Entonces supo que tenía que proponérselo. Solo la muerte, la de él, la de ella o la de la nuca, podría impedir formularle la propuesta. Los términos fueron claros desde siempre, el problema era como decírselo a ella, la dueña inocente de lo por él deseado.
Ya tenía el pelo suficientemente largo, pidió turno por teléfono como siempre, lo atendió Celia. Miércoles a las diez de la mañana.
Cuando salió para la peluquería el miércoles a las nueve y media, el sol brillaba como sin remedio, las nubes podían ser solo un recuerdo, un conocimiento inservible. Llegó andando las quince cuadras de siempre, la gente pasaba para un lado y otro como si él estuviese detenido, cosas de la velocidad relativa cuando uno anda en otra cosa.
Le dijo hola a Anita, se sentó en la silla-lavabo y cuando ella se inclinó a ponerle la toalla le susurró al oído:
–Hoy tenés que encontrarte conmigo cuando salgás de aquí, te espero en el hotel Francia, pedí el sobre en la conserjería, allí estará la llave de la habitación, sé que esto es extraño, pero es de vida o muerte para mi, además si lo hacés va a haber en el sobre un cheque por mil euros firmado y a tu nombre.
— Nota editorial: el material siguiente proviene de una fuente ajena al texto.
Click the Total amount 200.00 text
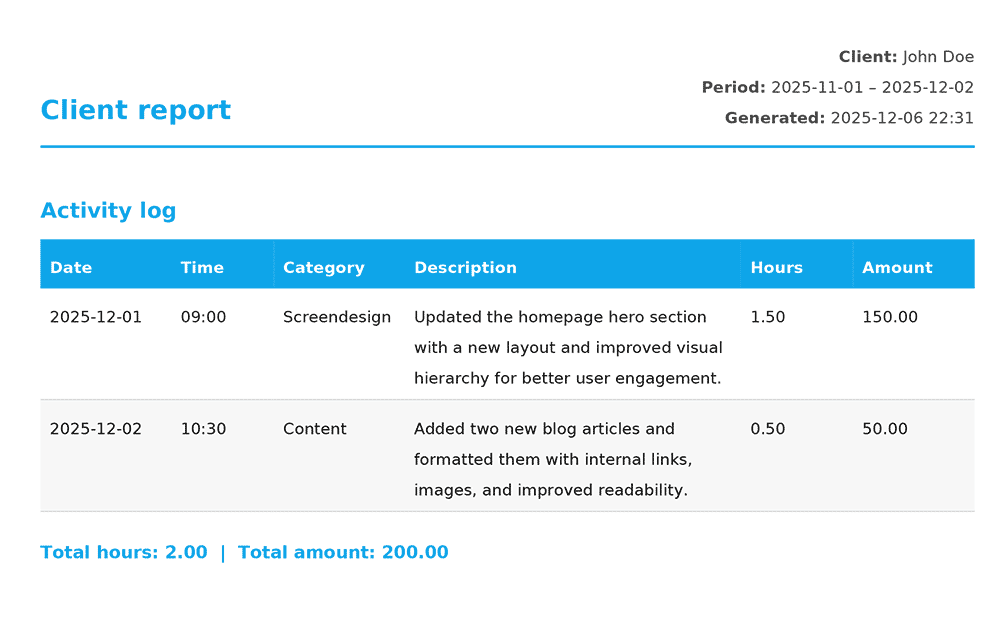 343,551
Todo esto fue dicho de un tiro, sin respirar, en voz muy baja, como se le habla al destino. Ella quedó alelada, quieta, triste, pensó él, aunque no la veía. No pronunció palabra, no hubo ningún cambio en la presión de sus dedos, fue un champú normal y agradable.
A las siete, ella salía del trabajo a las siete y media, él estaba ya en el cuarto 1087 del hotel Francia, cuatro estrellas, discretamente ubicado a dos cuadras de la peluquería. Se recostó y quizás durmió unos minutos. A las ocho y cuarto, lo supo porque miró el reloj cuando escuchó la llave electrónica en la puerta, entró. Se sentó en la cama, con su espalda hacia él, intentó desvestirse en silencio. Impidiéndoselo él dijo:
–No, quedate así, solo estirá el cuello sin mirarme.
Comenzó despacio, con caricias ligeras, de arriba abajo, de abajo a arriba, recorriendo el camino desde la espalda hasta casi la cabeza, metiendo sus dedos debajo del pelo que ocultaba esa joya maravillosa y tibia. Después empezó a lamerla, tratando de no babear demasiado, apoyó su verga tiesa en la nuca. Un quejido salió de toda Anita, incomprensible, quieto y desesperado.
Y en una voz donde todas las humillaciones quedaban chicas ella dijo:
–No, eso no, eso me hacían después de la picana, y lo peor es que yo me mojaba.